§ **Description of the task**:
Please reproduce the lines between the one containing "Given: Remove the Slow Stochastics indicator" and the one containing "Looking at the screenshot, I should [x=479, y=159].", inclusive, with nothing changed.

§ **Materials provided**:
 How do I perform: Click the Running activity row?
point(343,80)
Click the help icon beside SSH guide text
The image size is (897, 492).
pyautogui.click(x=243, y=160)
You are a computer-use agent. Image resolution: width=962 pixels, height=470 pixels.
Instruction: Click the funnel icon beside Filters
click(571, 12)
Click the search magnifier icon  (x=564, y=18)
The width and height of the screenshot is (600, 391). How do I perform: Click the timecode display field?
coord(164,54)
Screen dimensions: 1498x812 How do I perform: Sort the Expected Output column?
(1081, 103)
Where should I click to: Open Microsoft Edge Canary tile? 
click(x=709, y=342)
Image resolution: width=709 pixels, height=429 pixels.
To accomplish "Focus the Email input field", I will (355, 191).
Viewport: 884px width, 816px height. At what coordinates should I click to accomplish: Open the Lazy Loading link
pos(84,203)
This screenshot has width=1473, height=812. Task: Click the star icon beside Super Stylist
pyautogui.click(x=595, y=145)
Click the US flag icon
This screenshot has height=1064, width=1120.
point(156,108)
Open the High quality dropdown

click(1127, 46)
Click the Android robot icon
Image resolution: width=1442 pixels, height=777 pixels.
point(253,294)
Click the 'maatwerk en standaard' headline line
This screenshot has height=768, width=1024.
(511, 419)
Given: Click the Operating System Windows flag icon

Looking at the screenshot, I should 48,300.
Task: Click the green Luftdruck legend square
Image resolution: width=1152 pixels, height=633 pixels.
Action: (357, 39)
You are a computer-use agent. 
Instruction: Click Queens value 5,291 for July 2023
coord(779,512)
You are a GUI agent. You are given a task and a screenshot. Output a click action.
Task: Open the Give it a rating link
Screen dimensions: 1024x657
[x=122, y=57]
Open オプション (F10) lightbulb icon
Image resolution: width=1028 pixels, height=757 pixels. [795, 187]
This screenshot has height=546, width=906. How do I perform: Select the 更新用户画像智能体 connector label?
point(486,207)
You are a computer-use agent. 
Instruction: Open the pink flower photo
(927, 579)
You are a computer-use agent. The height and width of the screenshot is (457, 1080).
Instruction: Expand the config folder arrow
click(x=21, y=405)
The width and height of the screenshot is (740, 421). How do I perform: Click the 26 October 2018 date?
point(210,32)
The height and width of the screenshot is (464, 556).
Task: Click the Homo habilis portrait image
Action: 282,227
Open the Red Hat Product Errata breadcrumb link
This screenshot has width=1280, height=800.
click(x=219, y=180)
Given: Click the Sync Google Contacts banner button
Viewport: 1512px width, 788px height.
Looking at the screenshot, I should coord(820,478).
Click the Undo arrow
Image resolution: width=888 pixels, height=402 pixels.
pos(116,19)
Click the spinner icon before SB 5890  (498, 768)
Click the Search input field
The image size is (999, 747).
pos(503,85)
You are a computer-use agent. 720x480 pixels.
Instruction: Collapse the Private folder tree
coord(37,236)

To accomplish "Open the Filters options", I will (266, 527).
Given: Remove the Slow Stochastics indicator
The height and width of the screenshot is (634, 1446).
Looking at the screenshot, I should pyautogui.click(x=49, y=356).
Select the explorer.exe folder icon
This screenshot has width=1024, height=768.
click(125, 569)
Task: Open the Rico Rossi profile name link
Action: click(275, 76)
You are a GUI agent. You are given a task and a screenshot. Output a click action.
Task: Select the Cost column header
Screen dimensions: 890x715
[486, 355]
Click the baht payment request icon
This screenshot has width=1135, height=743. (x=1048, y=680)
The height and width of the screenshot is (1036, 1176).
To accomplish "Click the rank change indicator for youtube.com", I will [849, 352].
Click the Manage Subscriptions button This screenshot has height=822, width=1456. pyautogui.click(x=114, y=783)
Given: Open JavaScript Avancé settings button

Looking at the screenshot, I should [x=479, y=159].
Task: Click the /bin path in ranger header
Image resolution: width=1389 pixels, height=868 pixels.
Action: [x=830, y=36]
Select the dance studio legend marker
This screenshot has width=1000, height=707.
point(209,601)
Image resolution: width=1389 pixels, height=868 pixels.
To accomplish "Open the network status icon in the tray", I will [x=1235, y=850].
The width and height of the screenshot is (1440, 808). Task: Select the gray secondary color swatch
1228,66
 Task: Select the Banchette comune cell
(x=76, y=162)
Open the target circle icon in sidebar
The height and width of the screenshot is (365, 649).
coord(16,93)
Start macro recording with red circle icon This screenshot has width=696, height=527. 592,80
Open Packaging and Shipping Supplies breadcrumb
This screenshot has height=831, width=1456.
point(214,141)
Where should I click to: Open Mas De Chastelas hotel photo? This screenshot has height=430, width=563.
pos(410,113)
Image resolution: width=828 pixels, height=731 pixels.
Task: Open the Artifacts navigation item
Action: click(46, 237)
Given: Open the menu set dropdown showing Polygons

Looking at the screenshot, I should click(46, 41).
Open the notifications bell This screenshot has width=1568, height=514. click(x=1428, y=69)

§ **The answer**:
Given: Remove the Slow Stochastics indicator
The height and width of the screenshot is (634, 1446).
Looking at the screenshot, I should pyautogui.click(x=49, y=356).
Select the explorer.exe folder icon
This screenshot has width=1024, height=768.
click(125, 569)
Task: Open the Rico Rossi profile name link
Action: click(275, 76)
You are a GUI agent. You are given a task and a screenshot. Output a click action.
Task: Select the Cost column header
Screen dimensions: 890x715
[486, 355]
Click the baht payment request icon
This screenshot has width=1135, height=743. (x=1048, y=680)
The height and width of the screenshot is (1036, 1176).
To accomplish "Click the rank change indicator for youtube.com", I will [849, 352].
Click the Manage Subscriptions button This screenshot has height=822, width=1456. pyautogui.click(x=114, y=783)
Given: Open JavaScript Avancé settings button

Looking at the screenshot, I should [x=479, y=159].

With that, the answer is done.